Youku launches content drive amid digital war to woo viewers

By Wang Kaihao ( China Daily ) Updated: 2016-05-19 07:48:15

Youku launches content drive amid digital war to woo viewers

A visitor experiences VR at the event. Photos provided to China Daily

Virtual reality as a topic is often discussed at film events in China, of course, with an associated question: What should be broadcast via VR?

But with the country's leading online video operator Youku releasing its VR development plan in Shanghai on May 11, Chinese filmmakers may now have an answer.

A trailer of Black Fairy Tale, which stars A-list actor Huang Xiaoming, was also shown by Youku at the VR Wonderland on that day. The thriller is China's first short film totally based on VR technology and allows viewers to choose their own angles to watch it.

"VR has changed the way a story is told in films," says Victor Koo, Youku founder.

Storytelling used to have a beginning and an end, but VR now mixes personal experiences of viewers with the filmmaking process.

"The end of a story is no longer the same for everyone."

And, Youku is one among several pathfinders in China. Since the start of the year, many digital facility manufacturers have been promoting such products, too.

With Black Fairy Tale, Youku also launched a long-term investment support program for directors to focus on VR dramas.

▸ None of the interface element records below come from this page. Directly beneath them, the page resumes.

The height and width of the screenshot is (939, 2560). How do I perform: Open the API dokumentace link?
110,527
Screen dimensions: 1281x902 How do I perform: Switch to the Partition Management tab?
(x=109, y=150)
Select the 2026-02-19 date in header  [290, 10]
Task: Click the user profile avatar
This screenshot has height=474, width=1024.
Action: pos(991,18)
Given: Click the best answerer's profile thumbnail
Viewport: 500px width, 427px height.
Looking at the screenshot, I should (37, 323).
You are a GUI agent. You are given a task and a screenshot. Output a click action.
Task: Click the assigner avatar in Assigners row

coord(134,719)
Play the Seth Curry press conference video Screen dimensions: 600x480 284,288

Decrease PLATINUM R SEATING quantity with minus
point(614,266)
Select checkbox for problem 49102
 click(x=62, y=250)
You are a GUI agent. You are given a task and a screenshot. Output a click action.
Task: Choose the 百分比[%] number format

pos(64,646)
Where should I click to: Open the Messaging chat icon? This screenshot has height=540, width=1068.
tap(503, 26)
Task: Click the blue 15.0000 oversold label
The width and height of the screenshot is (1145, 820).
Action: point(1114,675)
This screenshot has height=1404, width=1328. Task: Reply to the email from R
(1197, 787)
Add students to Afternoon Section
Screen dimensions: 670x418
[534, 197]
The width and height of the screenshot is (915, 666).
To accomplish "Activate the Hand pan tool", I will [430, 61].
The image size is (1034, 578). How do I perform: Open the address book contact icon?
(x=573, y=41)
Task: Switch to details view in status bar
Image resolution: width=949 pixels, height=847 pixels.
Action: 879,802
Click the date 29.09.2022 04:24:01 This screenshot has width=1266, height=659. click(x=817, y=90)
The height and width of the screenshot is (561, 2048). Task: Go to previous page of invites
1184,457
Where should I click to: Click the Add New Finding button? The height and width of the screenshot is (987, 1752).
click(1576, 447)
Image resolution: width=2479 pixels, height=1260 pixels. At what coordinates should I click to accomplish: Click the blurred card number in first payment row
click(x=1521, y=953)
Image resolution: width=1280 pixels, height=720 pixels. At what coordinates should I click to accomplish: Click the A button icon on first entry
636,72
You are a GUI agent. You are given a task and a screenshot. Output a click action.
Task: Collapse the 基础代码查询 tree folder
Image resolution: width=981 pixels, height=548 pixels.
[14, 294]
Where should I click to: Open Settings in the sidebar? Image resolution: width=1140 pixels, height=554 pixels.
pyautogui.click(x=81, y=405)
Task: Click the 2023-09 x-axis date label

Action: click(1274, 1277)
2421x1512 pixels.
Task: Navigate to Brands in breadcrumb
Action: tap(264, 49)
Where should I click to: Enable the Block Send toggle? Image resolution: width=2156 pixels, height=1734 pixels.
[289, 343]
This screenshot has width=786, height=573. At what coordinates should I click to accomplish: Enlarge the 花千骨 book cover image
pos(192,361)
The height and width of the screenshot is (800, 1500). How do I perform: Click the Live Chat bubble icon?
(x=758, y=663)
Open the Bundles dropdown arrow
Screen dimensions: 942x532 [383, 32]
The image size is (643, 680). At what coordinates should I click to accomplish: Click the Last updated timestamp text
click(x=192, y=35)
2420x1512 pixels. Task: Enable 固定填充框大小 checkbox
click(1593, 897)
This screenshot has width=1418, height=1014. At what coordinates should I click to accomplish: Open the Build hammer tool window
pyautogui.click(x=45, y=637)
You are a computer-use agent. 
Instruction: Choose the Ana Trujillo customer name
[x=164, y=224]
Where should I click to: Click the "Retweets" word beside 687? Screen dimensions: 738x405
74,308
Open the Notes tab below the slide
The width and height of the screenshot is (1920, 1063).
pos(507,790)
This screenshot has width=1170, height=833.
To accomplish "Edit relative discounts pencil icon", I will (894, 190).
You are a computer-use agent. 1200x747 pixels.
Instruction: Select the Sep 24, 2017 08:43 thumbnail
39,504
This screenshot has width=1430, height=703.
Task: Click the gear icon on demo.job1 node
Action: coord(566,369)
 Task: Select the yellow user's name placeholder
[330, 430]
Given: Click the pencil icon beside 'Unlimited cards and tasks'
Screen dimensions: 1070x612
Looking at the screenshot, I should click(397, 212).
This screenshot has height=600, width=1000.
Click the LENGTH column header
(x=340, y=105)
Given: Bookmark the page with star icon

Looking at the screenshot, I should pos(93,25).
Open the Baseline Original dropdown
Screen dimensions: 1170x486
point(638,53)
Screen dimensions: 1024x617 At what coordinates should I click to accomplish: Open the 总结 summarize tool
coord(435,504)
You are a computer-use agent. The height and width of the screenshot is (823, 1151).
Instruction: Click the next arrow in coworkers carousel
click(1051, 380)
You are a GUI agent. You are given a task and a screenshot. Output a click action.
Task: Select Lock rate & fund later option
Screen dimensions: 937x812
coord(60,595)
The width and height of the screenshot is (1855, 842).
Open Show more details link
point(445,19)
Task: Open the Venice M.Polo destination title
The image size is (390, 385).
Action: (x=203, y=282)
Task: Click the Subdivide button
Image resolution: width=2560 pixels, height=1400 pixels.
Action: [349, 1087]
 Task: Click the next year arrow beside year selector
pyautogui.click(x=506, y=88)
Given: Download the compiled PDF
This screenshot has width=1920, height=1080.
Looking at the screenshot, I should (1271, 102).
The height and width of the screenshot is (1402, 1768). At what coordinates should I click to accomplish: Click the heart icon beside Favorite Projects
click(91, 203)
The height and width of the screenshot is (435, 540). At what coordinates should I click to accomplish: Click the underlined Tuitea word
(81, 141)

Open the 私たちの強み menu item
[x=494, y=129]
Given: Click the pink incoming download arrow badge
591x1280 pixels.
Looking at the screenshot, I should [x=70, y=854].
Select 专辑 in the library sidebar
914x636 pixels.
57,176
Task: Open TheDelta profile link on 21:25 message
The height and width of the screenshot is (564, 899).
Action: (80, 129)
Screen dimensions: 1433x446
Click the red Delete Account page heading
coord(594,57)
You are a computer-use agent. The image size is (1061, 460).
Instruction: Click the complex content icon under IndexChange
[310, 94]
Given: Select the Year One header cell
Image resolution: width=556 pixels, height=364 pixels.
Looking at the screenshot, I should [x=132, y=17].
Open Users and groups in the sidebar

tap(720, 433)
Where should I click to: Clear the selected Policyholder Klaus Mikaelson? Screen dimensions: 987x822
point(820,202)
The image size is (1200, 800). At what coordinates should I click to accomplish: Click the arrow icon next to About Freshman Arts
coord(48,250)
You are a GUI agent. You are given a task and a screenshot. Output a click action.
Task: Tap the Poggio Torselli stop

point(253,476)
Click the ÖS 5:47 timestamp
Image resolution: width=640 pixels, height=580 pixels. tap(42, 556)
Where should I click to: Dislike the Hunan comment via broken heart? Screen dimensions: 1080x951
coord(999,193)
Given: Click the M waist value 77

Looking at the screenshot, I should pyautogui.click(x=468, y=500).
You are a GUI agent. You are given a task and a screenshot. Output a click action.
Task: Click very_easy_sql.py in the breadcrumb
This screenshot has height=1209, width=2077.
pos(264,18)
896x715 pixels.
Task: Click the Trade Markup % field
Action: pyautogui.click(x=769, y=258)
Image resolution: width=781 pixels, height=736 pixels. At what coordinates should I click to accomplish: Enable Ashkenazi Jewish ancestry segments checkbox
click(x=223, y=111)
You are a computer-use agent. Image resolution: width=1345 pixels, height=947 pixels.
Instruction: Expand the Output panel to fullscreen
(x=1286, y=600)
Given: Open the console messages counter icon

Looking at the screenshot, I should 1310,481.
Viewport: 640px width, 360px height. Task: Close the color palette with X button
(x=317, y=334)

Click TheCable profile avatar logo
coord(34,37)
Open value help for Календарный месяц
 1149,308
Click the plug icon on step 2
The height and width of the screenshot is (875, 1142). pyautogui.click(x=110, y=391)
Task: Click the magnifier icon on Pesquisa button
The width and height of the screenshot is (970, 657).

"VR is a new trend," says Huang. "While we should take a rational step toward it, trying something new is also worthwhile."

Koo says it isn't realistic to make feature-length films fully using VR technology today-due to the high cost and the problem that viewers may feel giddy, but short films in the format can work.

Earlier this month, Iqiyi, another Chinese online video giant, estimated there would be between 10 and 20 million VR users in China in the next year or so.

Youku has even bigger ambitions. It plans to win 30 million users soon. And, films aren't the only way to do it.